The court also rejected the carrier's alternative argument that the entire case should be treated as a compensability issue, which would take it outside the tolling provision altogether. The majority noted that compensability of Estes's original injuries was accepted long ago, the carrier had paid benefits for sixteen months, and the pretrial stipulation confirmed the injuries were accepted as related to the accident. The court drew a distinction between compensability – whether an injury is covered under the workers' compensation law – and disputes over entitlement to specific benefits flowing from an already-accepted injury.
Two judges dissented, each authoring a separate opinion.

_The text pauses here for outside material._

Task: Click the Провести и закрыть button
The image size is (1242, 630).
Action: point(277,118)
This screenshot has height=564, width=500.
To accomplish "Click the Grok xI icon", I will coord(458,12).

Judge Bilbrey argued that the court's prior decisions had consistently used the word "toll" to mean "extend" and that the Legislature was presumed to have been aware of that usage when it enacted the 1994 amendments. The dissent raised practical concerns about the new framework. Because the statute provides that each payment of any indemnity benefit or furnishing of remedial treatment triggers a new one-year suspension, Judge Bilbrey warned that the limitations period could be extended for many years in most cases. In Estes's case, the record showed the carrier had provided payments for treatment well over 150 times. If each of those payments triggered its own one-year suspension, the statute of limitations would be effectively neutralized. The dissent also argued that reliance interests weighed against overturning the prior interpretation, noting that the Legislature had not amended the statute in over 25 years despite having the opportunity to do so.
Judge M.K. Thomas focused on procedural grounds, arguing that Estes should be bound by her stipulation below that the petition raised an issue of compensability – which would have disqualified her from the tolling provision entirely. Judge Thomas also challenged the majority's narrow reading of compensability and warned that the new tolling framework would be difficult to administer in practice. The dissent suggested that legislative action may be needed to restore a workable statute of limitations for workers' compensation cases.
For carriers and claims administrators, the operational impact is immediate. The prior rule, established in the court's 1999 Best decision, was simple: a petition is timely if filed within two years of the accident or within one year of the last benefit payment, whichever is later. The new framework requires tracking two clocks that run in opposition. The two-year limitations clock starts at the date of the accident. Each time a benefit is paid or treatment furnished, that clock stops and a one-year tolling clock begins. If another benefit is paid before the tolling clock expires, it resets to one year. When the tolling clock runs out without being reset, the two-year clock resumes from where it stopped. In a claim with frequent payments – which describes the vast majority of workers' compensation cases – the filing window could extend well beyond the original two-year period.
Adjusters face an additional challenge. Under section 440.19(4), the statute of limitations defense must be asserted in the first responsive pleading to a petition for benefits, and under section 440.192(8), that response is due within fourteen days. Performing the dual-clock calculation accurately under those time constraints adds a layer of complexity to routine claims handling.